Pancreatic ductal adenocarcinoma (the disease commonly referred to as pancreatic cancer) carries the worst prognosis of any cancer. As current treatments offer minimal benefit, entirely new approaches are needed. Given the success of local therapies, as opposed to intravenous systemic therapies, for liver diseases (such as hepatocellular carcinoma), it is thought that similar local therapies may benefit patients with pancreatic cancer. To develop such therapies, it would be useful to devise targets that are easy to obtain and can indicate the efficacy of these new therapies in models of pancreatic cancer.

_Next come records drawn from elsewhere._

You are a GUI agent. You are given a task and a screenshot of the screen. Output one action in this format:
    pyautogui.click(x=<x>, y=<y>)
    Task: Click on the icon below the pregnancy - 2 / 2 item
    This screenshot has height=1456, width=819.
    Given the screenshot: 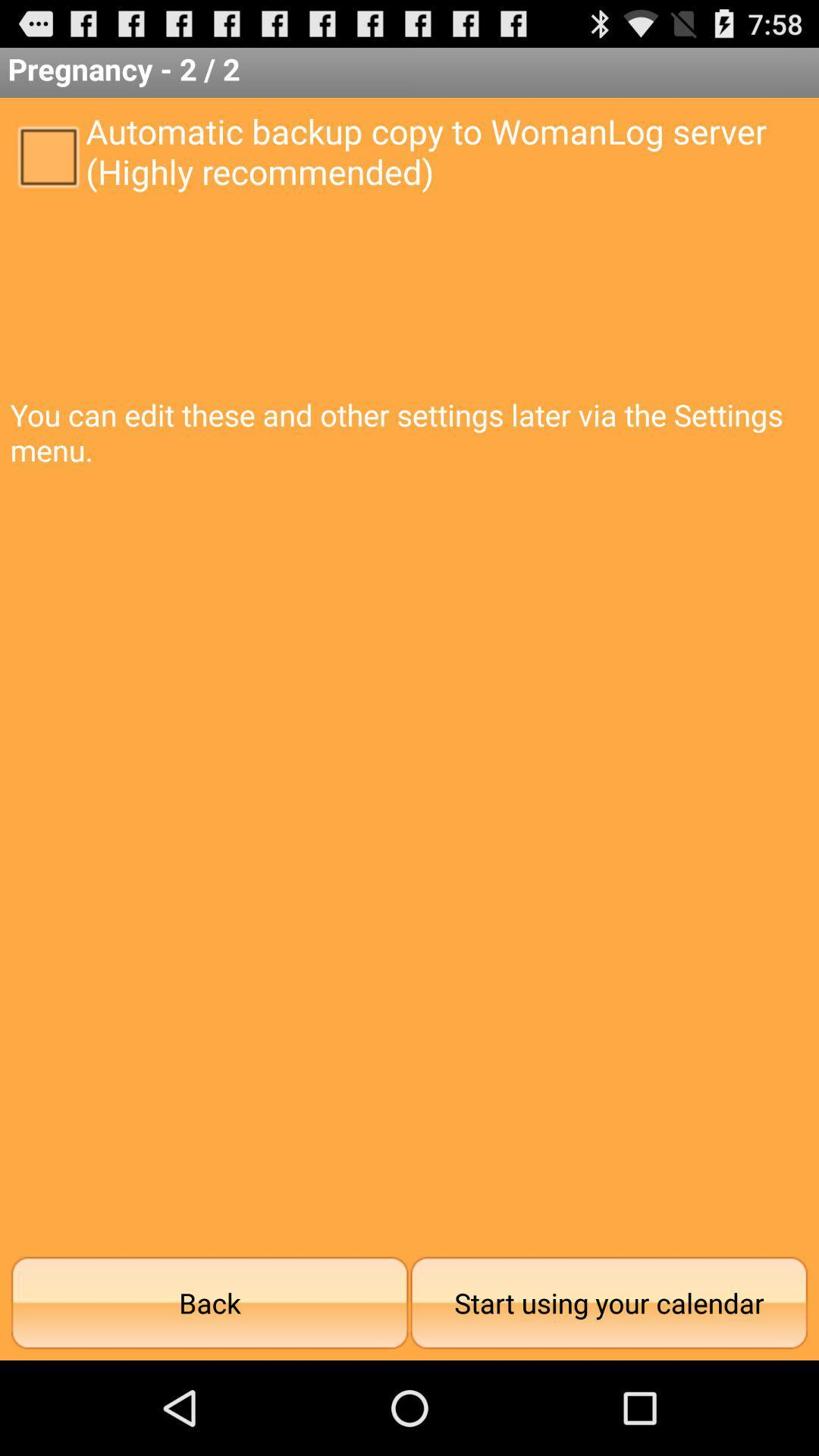 What is the action you would take?
    pyautogui.click(x=47, y=155)
    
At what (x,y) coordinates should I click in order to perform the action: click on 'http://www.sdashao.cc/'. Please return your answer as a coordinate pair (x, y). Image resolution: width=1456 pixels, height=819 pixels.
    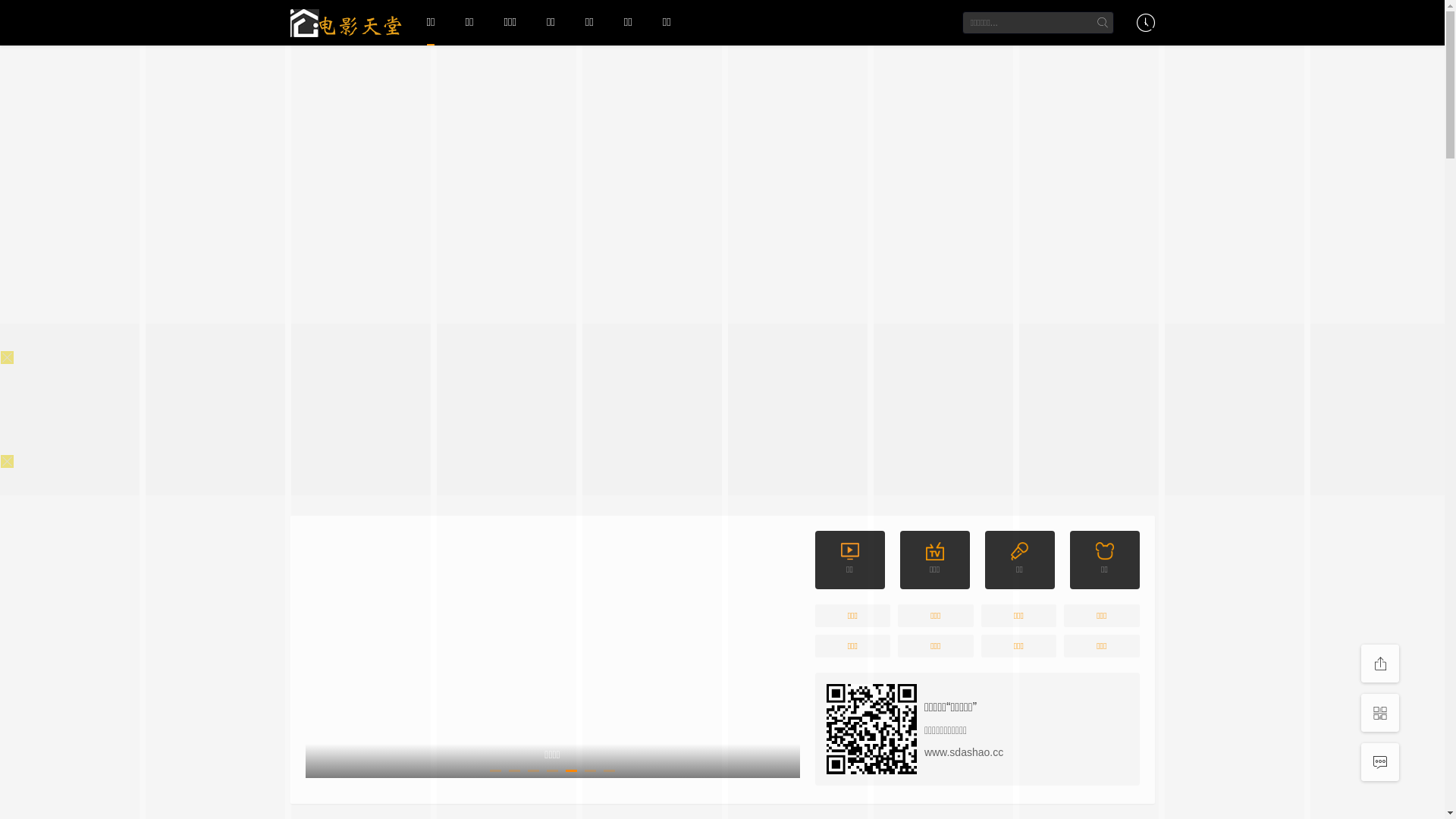
    Looking at the image, I should click on (871, 728).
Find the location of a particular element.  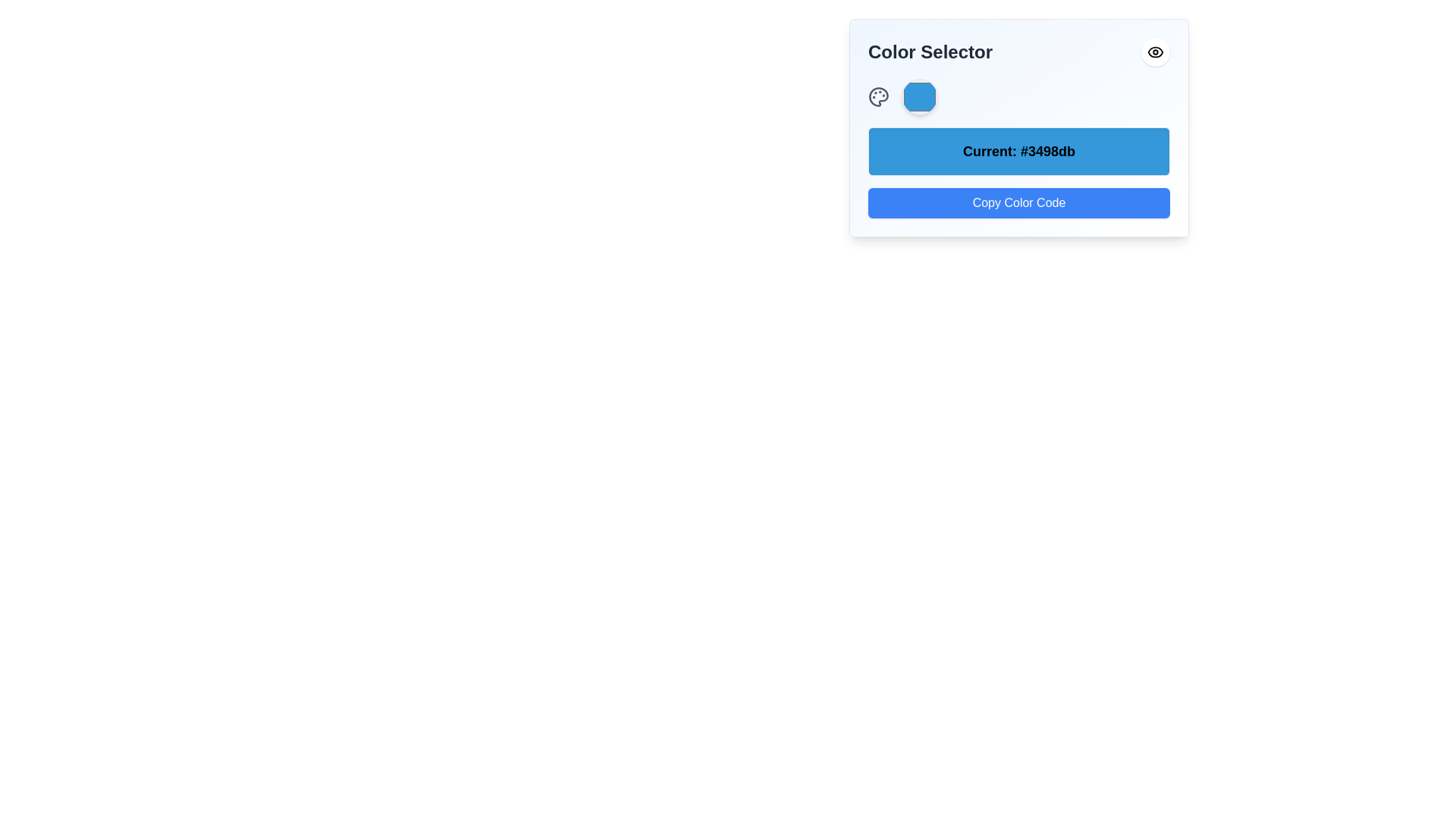

the painter's palette icon, which is the first element in the horizontal group below the 'Color Selector' header is located at coordinates (878, 96).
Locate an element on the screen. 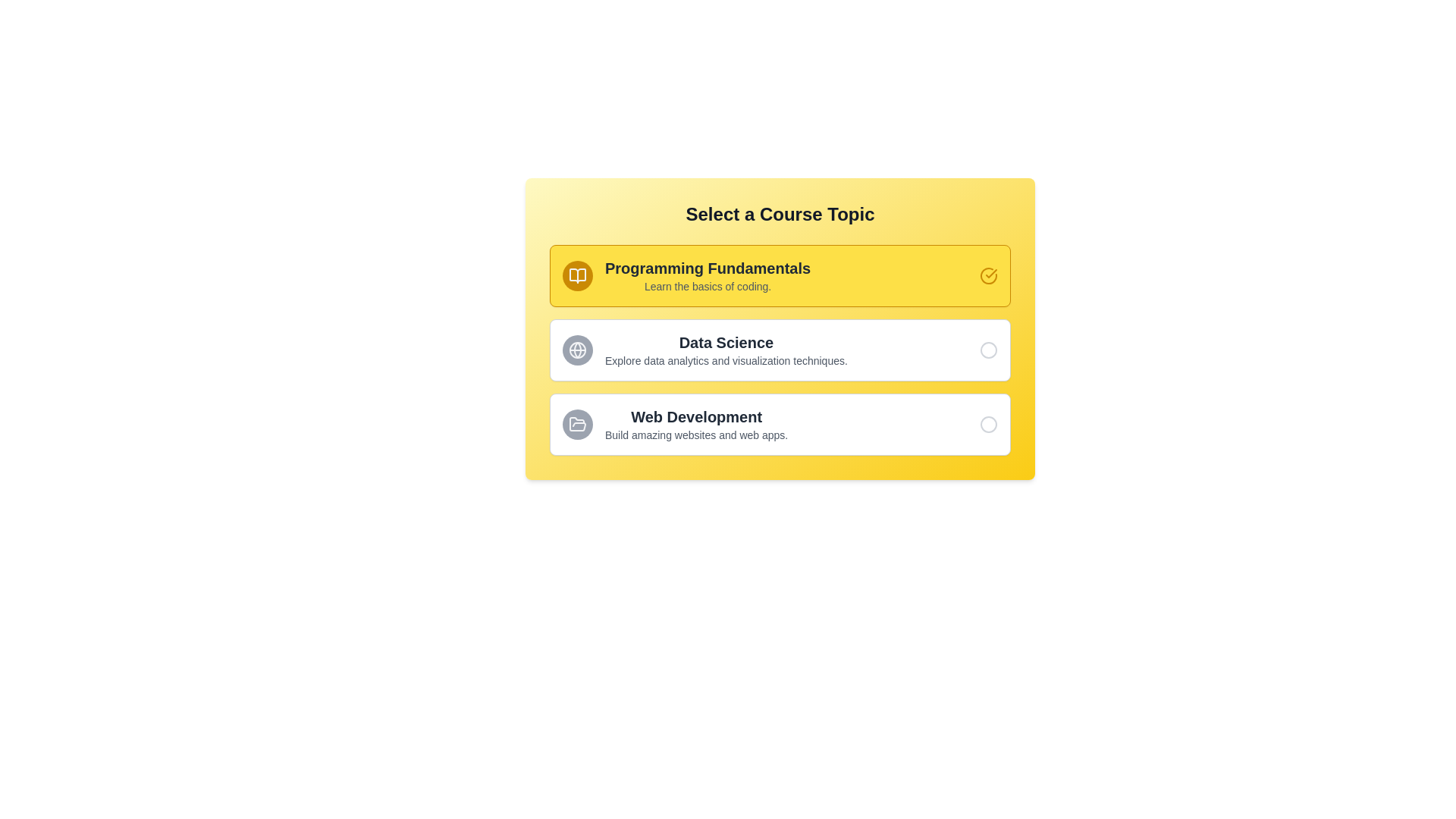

This research, led by Dr Robert Lewandowski and colleagues at Northwestern University's Feinberg School of Medicine and recently published on July 14, 2010 in the World Journal of Gastroenterology, addresses this need. Using a rabbit model of pancreatic cancer that allows for arterial catheterisation, the authors aimed to test the hypotheses that advanced functional magnetic resonance imaging (MRI) could be used to assess regional differences in tumour function in this model. It was found that the two types of functional MRI studied (diffusion-weighted MRI and transcatheter intraarterial perfusion MRI) could be used to differentiate living tumour cells from dead tumour cells and thus can be used to assess tumour viability.
Numerous models of pancreatic cancer currently exist, but this research is the first to assess functional MRI in the VX2 rabbit model of pancreatic cancer studied in this work. Using these findings, it may be possible in the future to assess therapeutic efficacy in this animal model using functional MRI as opposed to more invasive techniques such as biopsy or necropsy.